Шесть супруг было у Ивана до Марии Нагой. Из шести детей царя к началу 80-х годов живыми были только сыновья Иван и Федор. Очевидно, Иван IV подозревал, что и его родившийся в 1554 году сын Иван хотел раньше срока занять трон. От Ивана IV не укрылось, что бояре возлагают надежды на наследника престола. И поскольку после 1578 года царь часто болел, его недоверие к сыну только возрастало. Конфликт обострялся и в ноябре 1581 года закончился катастрофой. В ходе первоначально незначительной семейной ссоры — царя Ивана взволновало то, что беременная невестка лежала на солнце без предписанной для этого одежды, — сын пытался защитить свою жену от неистовствующего отца. Царь ударил его железным посохом. В результате этого ранения через три дня сын умер. Нанесенный в состоянии аффекта удар внес свой вклад в изображение образа «Грозного». Кровавое злодеяние было непростительным. Убийство настолько потрясло царя, что он до самой своей смерти в марте 1584 года уже не оправился. Когда сына похоронили в московском Архангельском соборе, Иван IV разразился безудержным плачем. С той поры Кремль напоминал монастырь. Иван больше никогда не облачался в роскошные царские одежды. Он велел составить книги с именами всех жертв и служить панихиды по убиенным. Тем не менее своей необузданной вспыльчивостью Иван способствовал прекращению династии Рюриковичей.

После смерти наследника престола Ивана единственным наследником оставался считавшийся слабоумным сын Федор. Несмотря на всю печаль и расстройство, Иван IV испытал позднее счастье. 19 октября 1582 года Мария Нагая родила ему сына Дмитрия. Таким образом, наряду с больным Федором имелся и новый претендент на царский трон. Но и эта надежда оказалась обманчивой.
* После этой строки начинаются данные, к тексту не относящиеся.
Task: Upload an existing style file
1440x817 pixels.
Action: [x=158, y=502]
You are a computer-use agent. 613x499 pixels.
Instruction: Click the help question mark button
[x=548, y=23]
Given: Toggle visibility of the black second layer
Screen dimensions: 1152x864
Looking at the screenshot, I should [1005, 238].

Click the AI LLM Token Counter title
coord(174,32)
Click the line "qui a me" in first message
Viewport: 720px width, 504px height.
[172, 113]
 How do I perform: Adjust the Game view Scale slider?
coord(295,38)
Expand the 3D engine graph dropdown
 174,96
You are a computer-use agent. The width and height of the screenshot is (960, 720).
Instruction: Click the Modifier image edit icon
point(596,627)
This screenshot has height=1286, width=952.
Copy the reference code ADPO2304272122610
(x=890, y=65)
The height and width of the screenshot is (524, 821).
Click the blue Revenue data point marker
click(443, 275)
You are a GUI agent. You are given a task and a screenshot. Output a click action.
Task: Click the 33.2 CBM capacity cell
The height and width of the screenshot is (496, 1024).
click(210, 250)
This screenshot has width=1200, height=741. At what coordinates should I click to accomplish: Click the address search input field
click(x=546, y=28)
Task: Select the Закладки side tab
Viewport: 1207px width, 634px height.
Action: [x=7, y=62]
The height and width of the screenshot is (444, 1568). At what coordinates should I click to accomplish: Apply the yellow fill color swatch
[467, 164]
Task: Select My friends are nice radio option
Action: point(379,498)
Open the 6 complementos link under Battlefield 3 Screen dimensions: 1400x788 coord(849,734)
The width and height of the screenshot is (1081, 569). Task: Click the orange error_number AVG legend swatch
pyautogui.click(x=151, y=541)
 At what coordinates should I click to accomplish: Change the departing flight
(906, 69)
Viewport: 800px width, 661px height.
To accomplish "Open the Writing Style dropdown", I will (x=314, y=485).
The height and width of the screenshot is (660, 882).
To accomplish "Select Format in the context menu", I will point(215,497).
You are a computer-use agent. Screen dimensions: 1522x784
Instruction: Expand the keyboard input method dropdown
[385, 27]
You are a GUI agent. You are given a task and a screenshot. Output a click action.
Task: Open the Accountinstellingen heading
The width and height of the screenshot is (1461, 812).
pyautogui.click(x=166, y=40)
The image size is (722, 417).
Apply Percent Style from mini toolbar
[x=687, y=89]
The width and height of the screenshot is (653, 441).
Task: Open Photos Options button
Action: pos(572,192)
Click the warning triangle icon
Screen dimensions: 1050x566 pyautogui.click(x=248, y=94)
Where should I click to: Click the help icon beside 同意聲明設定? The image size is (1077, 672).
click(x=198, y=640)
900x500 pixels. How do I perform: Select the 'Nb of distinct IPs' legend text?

Близящийся конец правления династии характеризовался не только иррациональным поведением царя. Убийство Иваном сына было символичным. В тот же год поражением закончилась Ливонская война. Единственную причину упадка государства царь Иван видел в предательстве бояр. Иван IV смирился, он не обладал больше силой. Для своего сына Федора он назначил регентский совет, возглавляемый боярином из семьи Романовых, но 18 марта 1584 года Иван умер прямо за игрой в шахматы. Царь оставил после себя малопригодного на правление наследника. Государство находилось в безнадежном положении. Тем не менее Иван IV остается выдающейся личностью в истории русской автократии. Причина этой славы прежде всего в том, что он был воплощением чувства автократической самоценности. Иван считал себя посланным Богом судьей над злом. Его участь состояла в том, чтобы наказание зла как личную вину возложить на свою совесть. За кровавыми злодеяниями следовали самобичущие покаянные молитвы, полные внутреннего отчаяния. Самодержец Иван считал собственное насилие против людей жертвой за своих подданных. Его законные жены не занимали в этом образе мыслей и действия выдающегося места. Характер царя, недостаточность исторических источников и, что также нельзя упускать из виду, всеобщее падение статуса русской женщины в течение XVI века обусловили лишь схематичное появление супруг Ивана. Однако низшая точка в социальном и светском положении женщины была впереди. Тем более примечательным было то, что последняя супруга Ивана Мария Нагая сыграла в последующие смутные годы прямо-таки бросающуюся в глаза роль.